Flaming Sword Records FSR 0001
Yetii: Inner Worlds
A piano trio is called such only because the piano harbours the most comprehensive sonic armoury. That said, attempts to make it first among equals have been going on since Bill Evans and the early outings with bassist Scott LaFaro almost made the piano trio, so-called, sound like a bass trio. It would never have been a drum trio. All that didn’t last long, but things wouldn’t be the same again for the vamping keyboard, the chugging bass and the bomb-dropping, cymbal-riding drum kit.
Enter pianist Alex Veitch, whose piano trio is not called a piano trio, though it is and it isn’t. The Bristolian’s threesome, Yetii, nominally subsumes Veitch, bassist Ashley John Long and drummer Alex Goodyear.

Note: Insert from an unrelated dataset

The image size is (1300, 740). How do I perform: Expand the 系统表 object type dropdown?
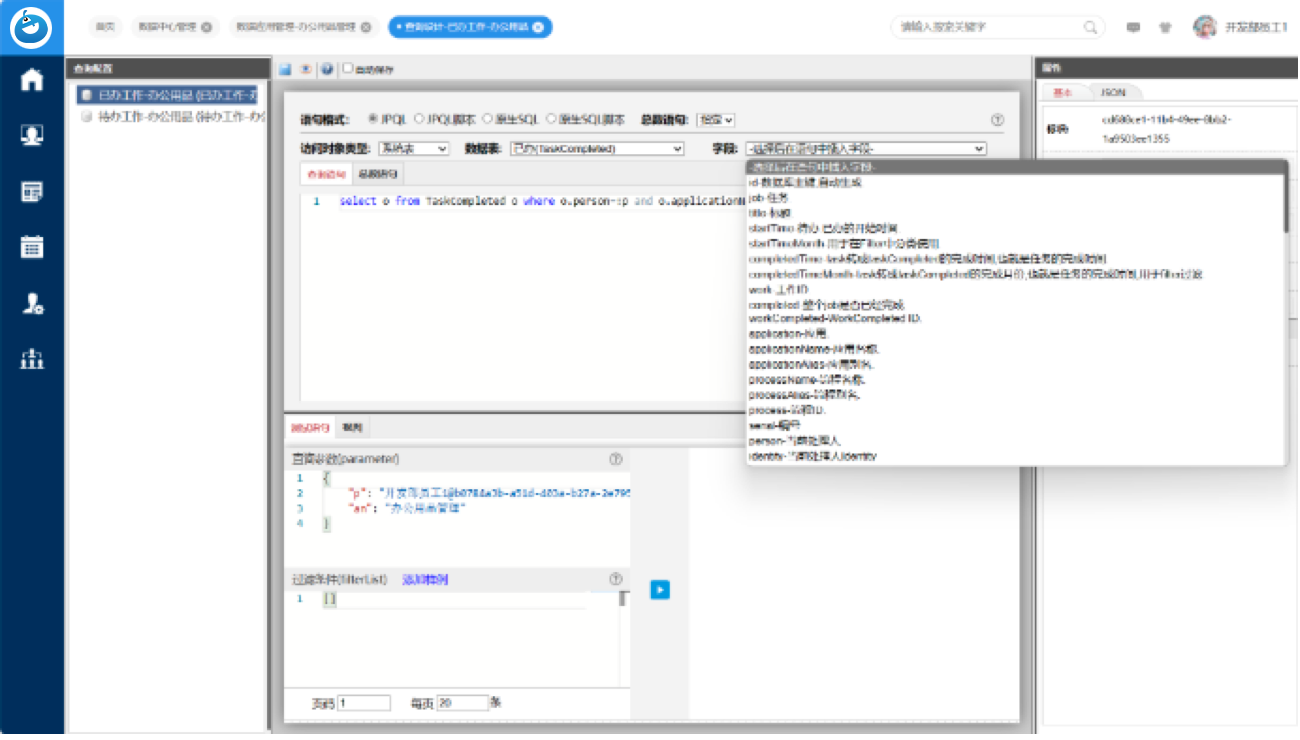(x=414, y=149)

The inner worlds of Inner Worlds are established by the pianist as composer of 10 of the 11 charts – the 11th is by Abdullah Ibrahim – and are mostly reflective or impressionistic, with the mood likely to be changed by the bass and drums as sometimes arch modifiers, rather like substantial revisions on a calm surface. The opening May The Wind processes as limpidly as the figures on a Greek vase until the bass decides to move off at pace, and there’s a final intoning ostinato that carries over into Lost And Found, whose three-note motif is onomatopoeic against that pedal note. Again, bass and drums subvert the fugitive mood with a scurrying increase in tempo.
Enough wants to be a waltz, but everyone has other ideas in playing with time and tempo, and the following Resemblance includes some mischievous arco tremolos by Long; Goodyear is ever ready to spring subtle surprises, always with brushes except for the Ibrahim chart, on which he switches to hand-drumming. Summer Part 1 is left to Long’s provocative pizzicati, which slip over into the ballad-like Summer Part 2, in which the album’s distinction between more or less uniform mood and shifting temperament comes into focus. Afar is more conventionally piano-led, with busy goings-on elsewhere. But even on Spring, where piano defers to bass, giving way to a chase episode, the coda is one of total calm. Ibrahim’s Chisa, a township dance, begs the exploration of the group’s – or Veitch’s – outer worlds. They’ll doubtless be essayed with world-class, if less ruminative, music-making.
Discography
May The Wind; Lost And Found; Enough; Resemblance; Afar; Spring; Rolling; Summer Part 1; Summer Part 2; Hymn; Chisa (54.51)
Alex Veitch (p); Ashley John Long (b); Alex Goodyear (d). Cardiff, 2025.